DiePresse: Als Barack Obama zum Präsidentschaftskandidaten nominiert wurde, sagte er: „Das war der Moment, in dem der Planet zu heilen begann.“ Sie arbeiten seit 27 Jahren bei der Umweltschutzbehörde EPA. Ist das der große Bruch in der Umweltpolitik der USA?

Dennis Leaf: Absolut. Der Präsident hat sich für verpflichtende Ziele und einen klaren Zeitplan bei der Reduktion der Treibhausgasemissionen ausgesprochen. Die Konjunkturpakete beinhalten große Investitionen in die Verbesserung der Energieeffizienz.

International ist der Wandel in der US-Klimapolitik besonders interessant. Amerika hat das Kyoto-Protokoll ja immer noch nicht ratifiziert, was laut Obama ein Fehler sei. Werden die USA Kyoto jetzt ratifizieren?

Leaf: Amerika hat den Vertrag zwar unterschrieben, aber nie ratifiziert. Die USA werden Kyoto auch in Zukunft nicht ratifizieren. Stattdessen soll eine internationale Vereinbarung für die Zeit nach 2012 gefunden werden. Grund ist das Klimaschutzgesetz, das derzeit im Kongress verhandelt wird. Hier werden die Ziele auf Basis der Werte von 2005 formuliert, für Kyoto ist 1990 die Referenzgröße.

Das Gesetz sieht eine Eindämmung der Emissionen bis 2020 um 20Prozent unter die 2005er-Werte vor. 2050 sollen 83Prozent weniger Schadstoffe in der Luft sein. Wird das Gesetz bis Jahresende abgesegnet?

Leaf: Ziemlich sicher nicht in seiner heutigen Form. Die größte Hürde wartet im US-Senat. Dennoch spricht einiges für das Gesetz: Allen voran ein Präsident, der deutlich seine Unterstützung zeigt. Bis dahin wird es viele Debatten geben, schließlich ist die gesamte Industrie betroffen.

Mit dem Gesetz soll auch ein Emissionshandelssystem eingeführt werden, das ähnlich funktionieren soll wie das europäische Modell...

Leaf: Das erste weltweit verwendete System für den Handel mit Emissionsrechten kommt eigentlich aus den USA. Das Handelssystem für sauren Regen wurde nach Europa exportiert und wird jetzt in Teilen reimportiert. Künftig sollen in den USA für 85Prozent aller Emissionen Zertifikate nötig sein.
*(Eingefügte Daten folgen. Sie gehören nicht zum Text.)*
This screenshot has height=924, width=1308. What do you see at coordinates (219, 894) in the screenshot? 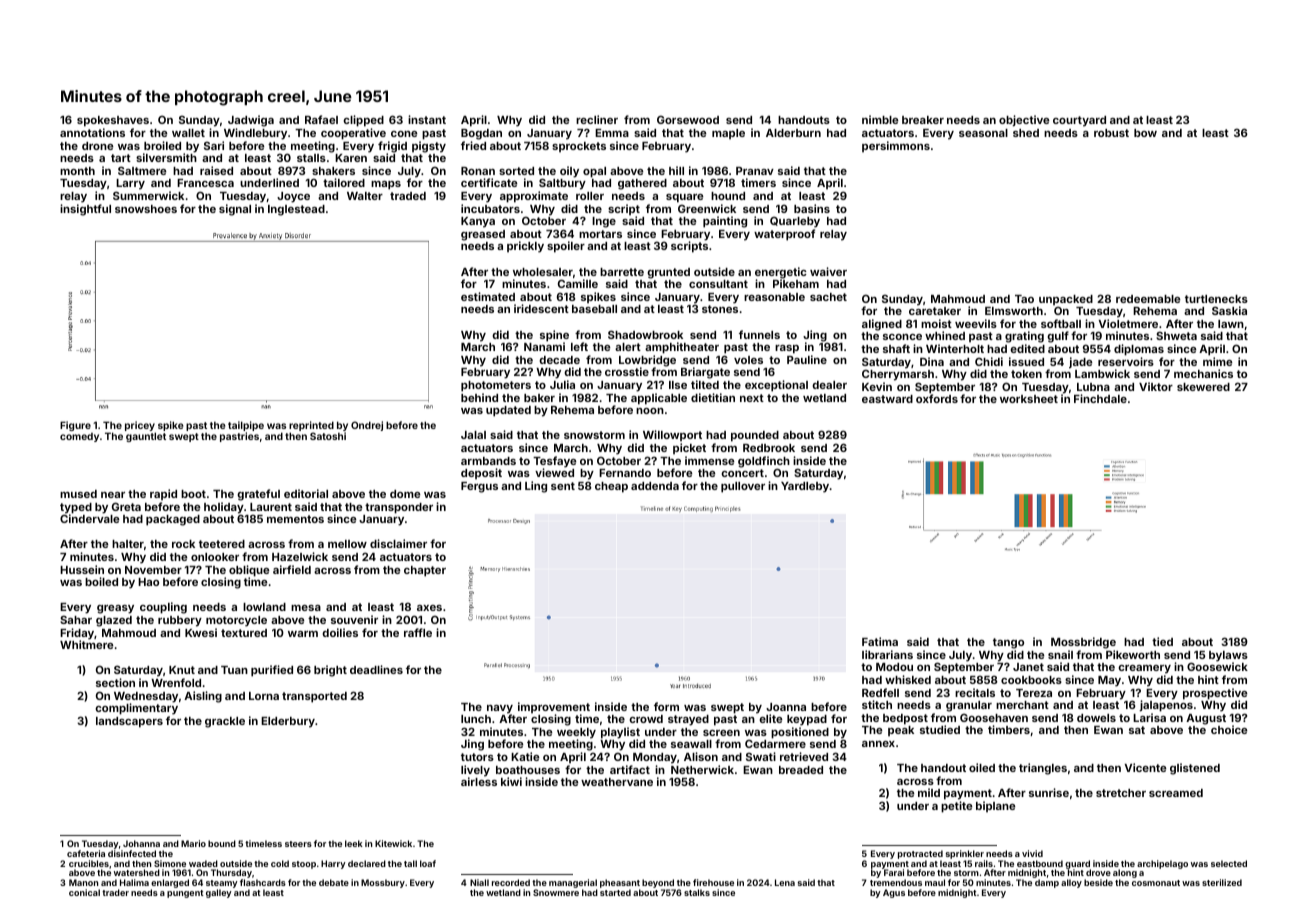
I see `galley` at bounding box center [219, 894].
Die Frage ist, wie die Emissionsrechte an die Industrie verteilt werden. Obama hat sich für die Versteigerung aller Zertifikate stark gemacht. Ist das angesichts der ökonomischen Situation aufrechtzuerhalten? Anders gefragt: Wie beeinflusst die Krise die US-Umweltpläne?

Leaf: Diese Argumente werden im Kongress sicher kommen. Es gibt jetzt schon Menschen, die sagen, der Klimaschutz ist nichts weiter als eine riesige Energiesteuer zur unpassendsten Zeit. Der Kongress hat zig Milliarden Dollar für die Steigerung der Energieeffizienz frei gemacht. Auch da gab es viele, die dagegen waren.
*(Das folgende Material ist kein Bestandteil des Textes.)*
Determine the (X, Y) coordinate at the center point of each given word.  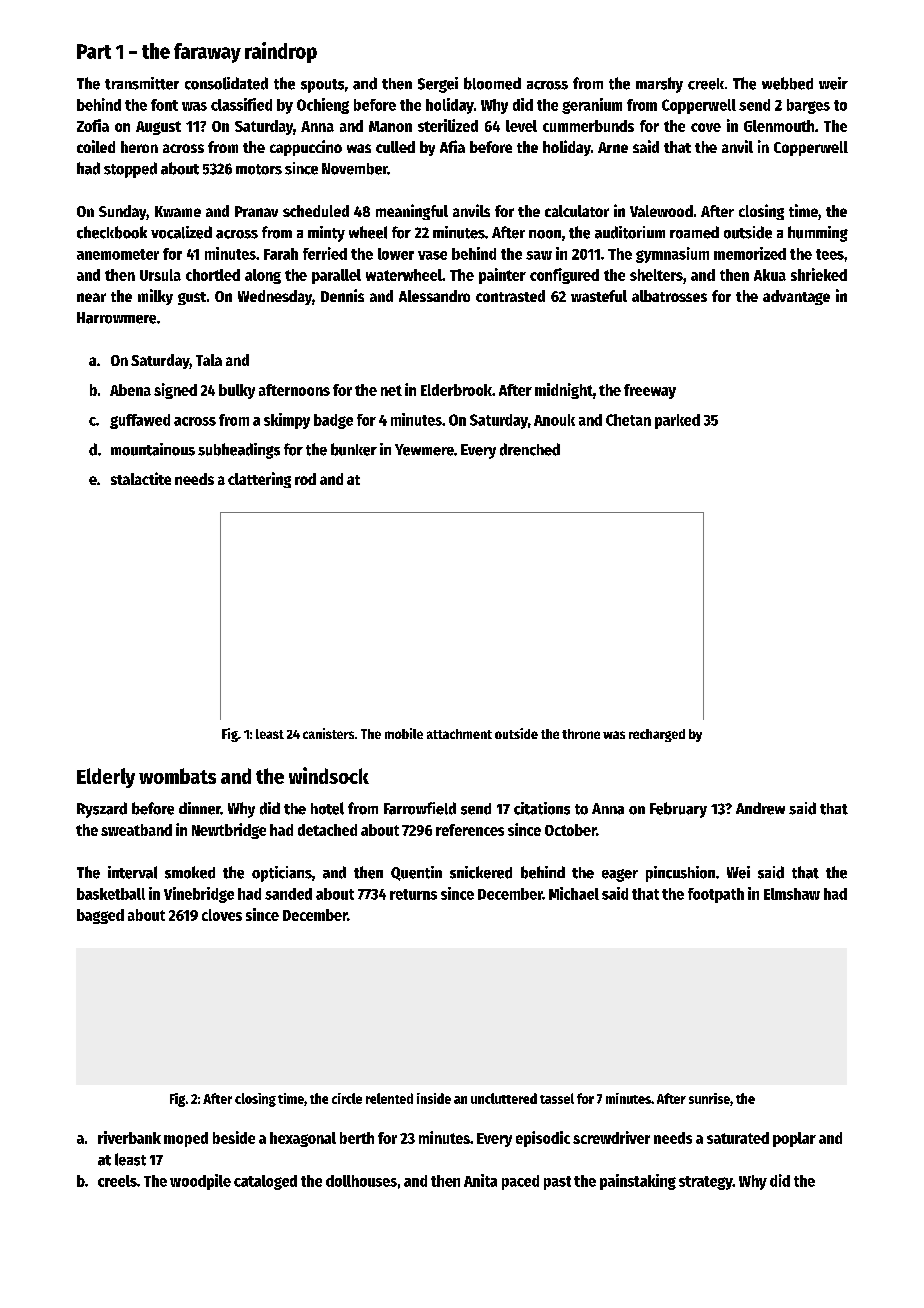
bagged (100, 916)
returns (413, 894)
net (391, 390)
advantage (796, 297)
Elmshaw (792, 894)
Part (94, 51)
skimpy (287, 421)
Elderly (106, 778)
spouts (322, 86)
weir (833, 83)
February (678, 810)
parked (677, 421)
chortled (213, 275)
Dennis (342, 295)
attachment (459, 734)
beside (234, 1137)
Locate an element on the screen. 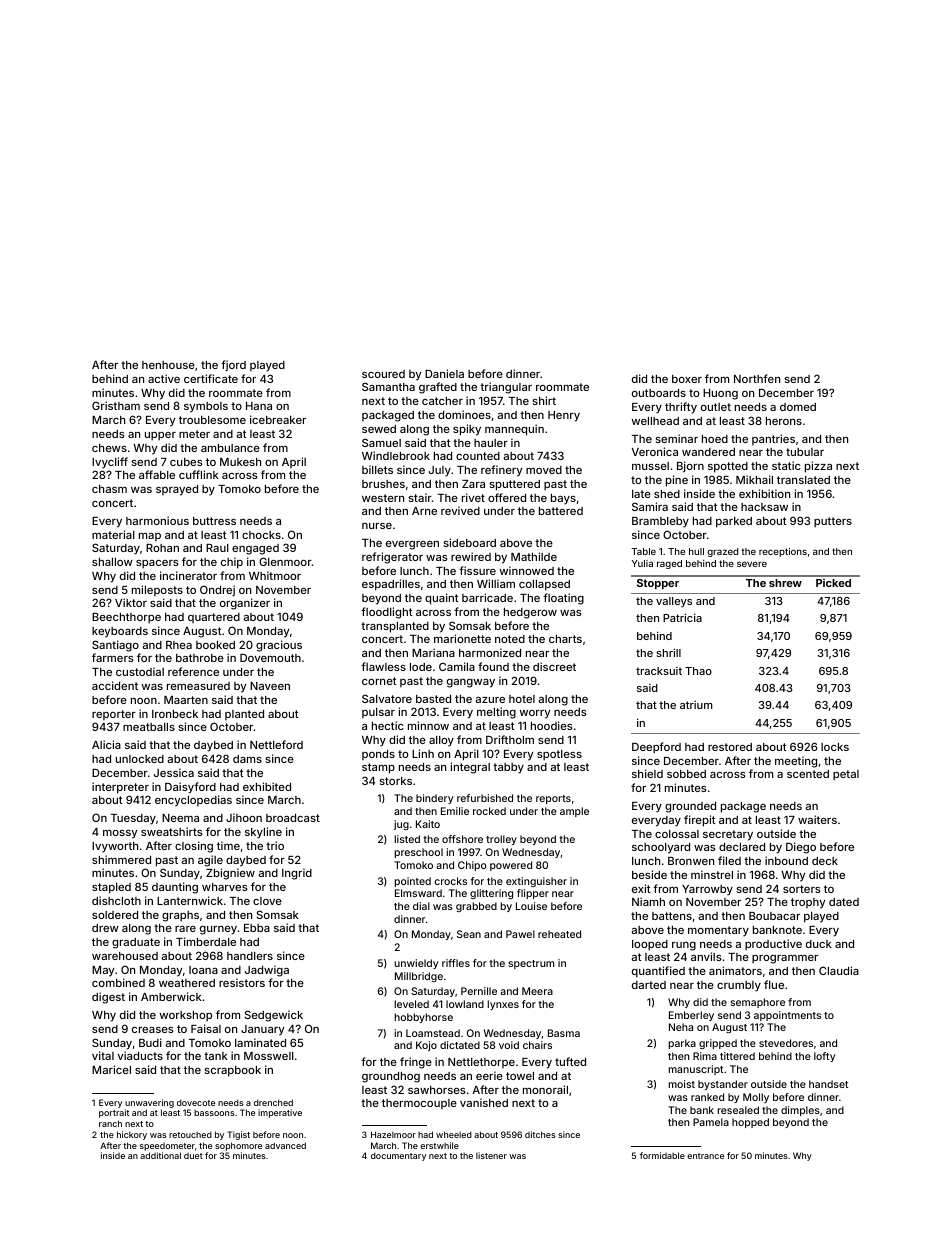  mossy is located at coordinates (120, 834).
Verlangsamt die Wirtschaftskrise die Umweltambitionen der USA?

Leaf: Es gibt derzeit viel Bewegung in Sachen Klimaschutz in den USA. Barack Obama ist der fünfte Präsident unter dem ich arbeite. Und ich glaube nicht, dass die Krise etwas an seinem Engagement für den Umweltschutz ändern wird.
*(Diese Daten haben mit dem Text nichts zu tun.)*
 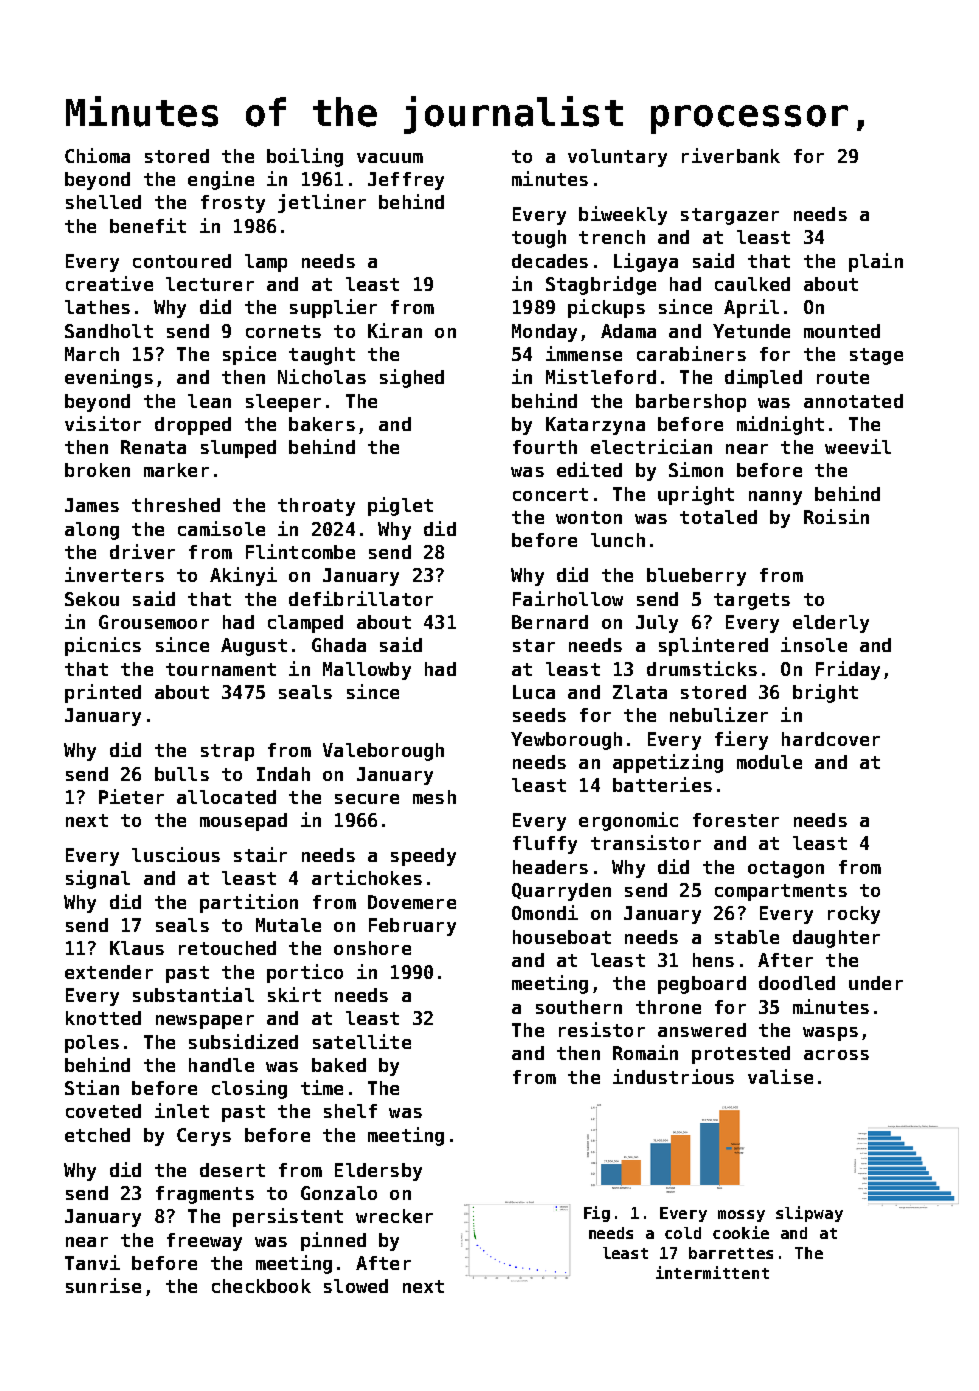 What do you see at coordinates (305, 157) in the page?
I see `boiling` at bounding box center [305, 157].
Wie hat sich Ihr Job in der EPA verändert? Haben Sie mehr Freude an der Arbeit?

Leaf: Die Moral innerhalb der Abteilung ist drastisch gestiegen. Wir haben jetzt einen Präsidenten, der vom Umweltschutz überzeugt ist und die Krise nicht als Ausrede sucht. Auch die Kompetenzen der EPA ändern sich: Jüngst hat die EPA Ergebnisse veröffentlicht, wonach der Klimawandel eine ernsthafte Bedrohung für die menschliche Gesundheit darstellt. Das mag nach wenig klingen, ist aber der größte Schritt im Klimaschutz der vergangenen zehn Jahre.

Was ändert sich durch den Bericht?

Leaf: Die Regierung Bush hat immer geleugnet, dass CO2 die Luft verschmutzt. Unsere Ergebnisse wurden unter Verschluss gehalten, bis das Amt übergeben wurde. Jetzt ist der Bericht draußen und die Grundlage für neue gesetzliche Regelungen. Am Ende wird erstmals die EPA die Kompetenz haben, neue Regeln für die Emission von Treibhausgasen zu erlassen. Das ist ein dramatischer Schritt.

Die Industrie hat bereits Sorge angemeldet, eine Regulierung durch die EPA würde die Wirtschaft zum Erlahmen bringen. Die Automobilbranche würde schon vom Klimaschutzgesetz hart getroffen. Das zu einer Zeit, in der die US-Regierung Unmengen an Geld aufwendet, um die Riesen der Branche am Leben zu erhalten. Wird es eine Schonfrist für die Autohersteller geben?

Leaf: Es wird für alle Industrien eine Schonfrist geben, bis sie die Ziele zur Gänze erreichen müssen. Für die Autobauer vielleicht noch mehr, weil sie mitten in einer Restrukturierung stecken. Auf der anderen Seite ist die Position des Präsidenten klar, der sagt: Die Zukunft sind sparsamere Autos und weniger Treibhausgase. Klimaschutz ist ohne Regulierung im Verkehr nicht möglich.

Man hört oft, dass die USA im Umweltschutz gut 20 Jahre hinter Europa nachhinken. Wird Amerika in den kommenden Jahren zu Europa aufschließen können?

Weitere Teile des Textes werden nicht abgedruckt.